6.Our microscopic army against fungal killers​

Cryptococcus, like many fungi, produces spores that are found in the air that we breathe. These spores will be inhaled into our lungs but they do not cause any harm because of our immune defences. However, they can cause life-threatening infections in individuals that have a weakened immune system, for example those that have AIDS or have had an organ transplant.

So, we're interested in immune cells called macrophages which are needed for immune defence against Cryptococcus.

It is impossible to see how immune cells destroy this fungus during infection because we do not have see-through bodies. So, in order to study this we are using zebrafish. Zebrafish have a similar immune system like our own but are transparent which makes it possible to see how infections happen. Using zebrafish we are testing new ways to enhance immune defences against Cryptococcus.

Ultimately these investigations may lead to development of novel therapies towards Cryptococcal infections.

7.How yeasts survive stress in the human body​

This research focuses on the yeast Candida glabrata, a model organism for studying microbial persistence in host-like conditions. The investigation specifically examines the mechanisms this yeast employs to withstand environmental stressors. A key model of such stress involves interaction with phagocytic immune cells, which internalize microorganisms and expose them to an oxidative and antimicrobial compartment.

Candida glabrata demonstrates a capacity to survive and replicate within this intracellular environment. To elucidate the molecular basis of this tolerance, a series of mutants was generated and screened under simulated stress conditions.

Comparative analysis identified mutant strains exhibiting enhanced resistance phenotypes. Genomic sequencing of these mutants enabled the identification of candidate genes implicated in these defense mechanisms.

The identification of these genes provides molecular targets for further functional studies. The fundamental objective is to characterize these biological pathways, which could, in the long term, inform the development of strategies to disrupt fungal persistence.

8.The host-pathogen struggle for nutrients​

An infection can be characterized as a host-pathogen interaction. During this interaction, microbial pathogens sequester essential nutrients from the host environment.

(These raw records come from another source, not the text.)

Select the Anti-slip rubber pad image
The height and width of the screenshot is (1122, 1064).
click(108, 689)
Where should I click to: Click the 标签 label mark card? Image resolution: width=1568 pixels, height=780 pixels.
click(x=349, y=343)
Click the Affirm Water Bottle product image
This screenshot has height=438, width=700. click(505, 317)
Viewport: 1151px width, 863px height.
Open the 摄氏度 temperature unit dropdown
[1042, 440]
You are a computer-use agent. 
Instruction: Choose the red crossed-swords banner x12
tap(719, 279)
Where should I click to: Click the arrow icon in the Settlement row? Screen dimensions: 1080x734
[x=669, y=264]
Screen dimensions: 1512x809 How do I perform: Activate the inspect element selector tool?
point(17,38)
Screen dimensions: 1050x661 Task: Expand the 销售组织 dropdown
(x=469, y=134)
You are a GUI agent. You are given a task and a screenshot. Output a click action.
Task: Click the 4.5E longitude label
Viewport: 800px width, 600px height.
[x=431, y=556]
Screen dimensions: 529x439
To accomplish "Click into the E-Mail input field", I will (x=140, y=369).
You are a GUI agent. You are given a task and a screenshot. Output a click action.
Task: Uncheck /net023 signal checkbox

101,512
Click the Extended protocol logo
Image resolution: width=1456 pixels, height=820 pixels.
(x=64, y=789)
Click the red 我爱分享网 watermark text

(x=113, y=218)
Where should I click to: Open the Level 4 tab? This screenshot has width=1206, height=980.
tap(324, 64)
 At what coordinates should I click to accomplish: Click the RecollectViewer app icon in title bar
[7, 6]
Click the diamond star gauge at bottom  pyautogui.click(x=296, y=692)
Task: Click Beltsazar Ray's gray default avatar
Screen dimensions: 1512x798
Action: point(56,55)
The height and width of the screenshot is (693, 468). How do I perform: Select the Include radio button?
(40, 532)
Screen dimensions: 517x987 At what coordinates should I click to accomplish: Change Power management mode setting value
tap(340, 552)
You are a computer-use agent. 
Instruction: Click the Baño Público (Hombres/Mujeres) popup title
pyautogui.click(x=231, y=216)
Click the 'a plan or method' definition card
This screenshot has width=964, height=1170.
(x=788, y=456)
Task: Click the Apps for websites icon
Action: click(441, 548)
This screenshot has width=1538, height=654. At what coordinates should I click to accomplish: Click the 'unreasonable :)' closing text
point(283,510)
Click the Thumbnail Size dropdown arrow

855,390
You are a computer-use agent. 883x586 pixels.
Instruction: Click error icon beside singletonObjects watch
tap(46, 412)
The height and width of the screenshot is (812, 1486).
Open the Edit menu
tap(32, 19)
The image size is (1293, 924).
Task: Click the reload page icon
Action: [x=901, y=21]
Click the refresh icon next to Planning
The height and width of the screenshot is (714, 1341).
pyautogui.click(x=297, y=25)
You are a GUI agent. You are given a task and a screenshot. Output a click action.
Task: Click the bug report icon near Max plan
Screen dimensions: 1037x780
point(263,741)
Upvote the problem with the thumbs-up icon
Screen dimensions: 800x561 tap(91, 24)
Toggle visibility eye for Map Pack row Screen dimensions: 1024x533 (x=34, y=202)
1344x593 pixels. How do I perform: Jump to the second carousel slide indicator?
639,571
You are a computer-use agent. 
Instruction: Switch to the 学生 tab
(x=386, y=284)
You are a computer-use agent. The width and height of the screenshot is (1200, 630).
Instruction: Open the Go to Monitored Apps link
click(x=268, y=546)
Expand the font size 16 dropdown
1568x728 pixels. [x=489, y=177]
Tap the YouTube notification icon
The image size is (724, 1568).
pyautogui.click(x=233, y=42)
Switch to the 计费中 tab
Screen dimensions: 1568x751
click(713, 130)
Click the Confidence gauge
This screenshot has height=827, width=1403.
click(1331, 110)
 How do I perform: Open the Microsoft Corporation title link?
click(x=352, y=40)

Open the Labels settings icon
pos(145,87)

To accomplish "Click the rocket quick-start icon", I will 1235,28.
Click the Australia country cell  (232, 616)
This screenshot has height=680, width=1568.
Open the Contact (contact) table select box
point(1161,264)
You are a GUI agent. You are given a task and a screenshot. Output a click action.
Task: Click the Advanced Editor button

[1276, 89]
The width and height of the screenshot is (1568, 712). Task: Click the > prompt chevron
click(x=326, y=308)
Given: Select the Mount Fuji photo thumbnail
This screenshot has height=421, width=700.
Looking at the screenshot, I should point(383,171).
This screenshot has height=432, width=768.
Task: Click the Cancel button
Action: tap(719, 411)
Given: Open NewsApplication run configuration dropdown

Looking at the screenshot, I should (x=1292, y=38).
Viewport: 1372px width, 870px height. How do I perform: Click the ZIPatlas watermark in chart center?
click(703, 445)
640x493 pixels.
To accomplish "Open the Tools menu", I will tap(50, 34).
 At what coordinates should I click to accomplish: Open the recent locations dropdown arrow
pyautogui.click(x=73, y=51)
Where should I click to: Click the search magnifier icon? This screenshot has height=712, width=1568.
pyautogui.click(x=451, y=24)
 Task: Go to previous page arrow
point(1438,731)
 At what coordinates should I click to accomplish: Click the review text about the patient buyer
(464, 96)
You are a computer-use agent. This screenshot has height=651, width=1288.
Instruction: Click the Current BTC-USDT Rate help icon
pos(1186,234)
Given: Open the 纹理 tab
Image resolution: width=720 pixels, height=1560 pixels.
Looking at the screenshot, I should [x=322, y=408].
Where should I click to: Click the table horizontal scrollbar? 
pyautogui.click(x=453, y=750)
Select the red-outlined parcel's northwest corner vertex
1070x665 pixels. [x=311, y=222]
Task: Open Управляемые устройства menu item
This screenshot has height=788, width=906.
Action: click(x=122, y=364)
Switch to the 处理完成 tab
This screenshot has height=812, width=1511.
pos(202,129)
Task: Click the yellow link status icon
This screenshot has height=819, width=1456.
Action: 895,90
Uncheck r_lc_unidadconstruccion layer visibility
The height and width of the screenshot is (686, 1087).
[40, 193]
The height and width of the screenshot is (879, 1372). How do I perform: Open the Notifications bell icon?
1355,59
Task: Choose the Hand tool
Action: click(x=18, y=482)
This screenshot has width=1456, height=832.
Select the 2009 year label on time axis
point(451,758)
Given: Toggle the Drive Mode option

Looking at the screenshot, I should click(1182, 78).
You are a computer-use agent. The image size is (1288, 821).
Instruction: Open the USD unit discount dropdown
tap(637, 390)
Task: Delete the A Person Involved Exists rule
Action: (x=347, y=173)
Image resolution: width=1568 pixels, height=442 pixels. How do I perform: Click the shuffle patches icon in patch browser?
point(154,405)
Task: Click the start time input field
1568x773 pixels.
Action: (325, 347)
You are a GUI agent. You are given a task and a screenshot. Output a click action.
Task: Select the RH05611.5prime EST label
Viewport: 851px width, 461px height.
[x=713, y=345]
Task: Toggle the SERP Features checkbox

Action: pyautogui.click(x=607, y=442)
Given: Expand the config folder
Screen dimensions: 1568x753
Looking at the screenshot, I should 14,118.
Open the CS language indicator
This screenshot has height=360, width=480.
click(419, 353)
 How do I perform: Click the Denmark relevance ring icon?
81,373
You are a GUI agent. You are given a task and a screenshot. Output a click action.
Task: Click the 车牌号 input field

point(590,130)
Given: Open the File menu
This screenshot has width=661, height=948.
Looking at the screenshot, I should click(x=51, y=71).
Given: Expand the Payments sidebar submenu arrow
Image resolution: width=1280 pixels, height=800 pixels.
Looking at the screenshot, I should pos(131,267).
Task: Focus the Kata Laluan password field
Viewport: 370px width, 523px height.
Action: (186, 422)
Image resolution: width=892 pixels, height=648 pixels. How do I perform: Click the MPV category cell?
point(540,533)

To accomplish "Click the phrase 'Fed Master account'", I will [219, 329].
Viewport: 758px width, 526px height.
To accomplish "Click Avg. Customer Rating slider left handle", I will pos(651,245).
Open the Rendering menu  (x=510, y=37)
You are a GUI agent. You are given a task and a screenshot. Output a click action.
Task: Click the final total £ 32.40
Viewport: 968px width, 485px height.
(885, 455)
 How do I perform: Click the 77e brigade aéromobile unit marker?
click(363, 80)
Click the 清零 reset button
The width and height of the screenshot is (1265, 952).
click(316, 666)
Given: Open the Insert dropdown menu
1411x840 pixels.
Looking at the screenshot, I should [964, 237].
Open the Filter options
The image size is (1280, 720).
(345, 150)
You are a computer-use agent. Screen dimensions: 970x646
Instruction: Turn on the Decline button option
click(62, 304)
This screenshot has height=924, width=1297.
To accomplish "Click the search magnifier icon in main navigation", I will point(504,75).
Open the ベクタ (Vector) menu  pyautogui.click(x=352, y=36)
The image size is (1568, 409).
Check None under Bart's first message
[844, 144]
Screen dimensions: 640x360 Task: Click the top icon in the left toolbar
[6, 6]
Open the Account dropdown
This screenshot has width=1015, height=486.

In response, a host organism can employ mechanisms to restrict the availability of essential nutrients, particularly trace metals, to inhibit microbial proliferation. This process is defined as nutritional immunity.

To persist within a restrictive host environment, microorganisms such as fungi must possess adaptive systems to cope with nutrient scarcity.

This research focuses on the adaptation mechanisms of the fungus Candida albicans to zinc limitation. Preliminary findings indicate that zinc deprivation triggers a significant alteration in the cellular morphology of C. albicans.

The objective of this investigation is to characterize the molecular regulatory pathways that govern this morphogenetic switch and to evaluate its impact on microbial persistence and fitness within a model system. The fundamental aim is to advance the understanding of microbial adaptation to nutrient stress.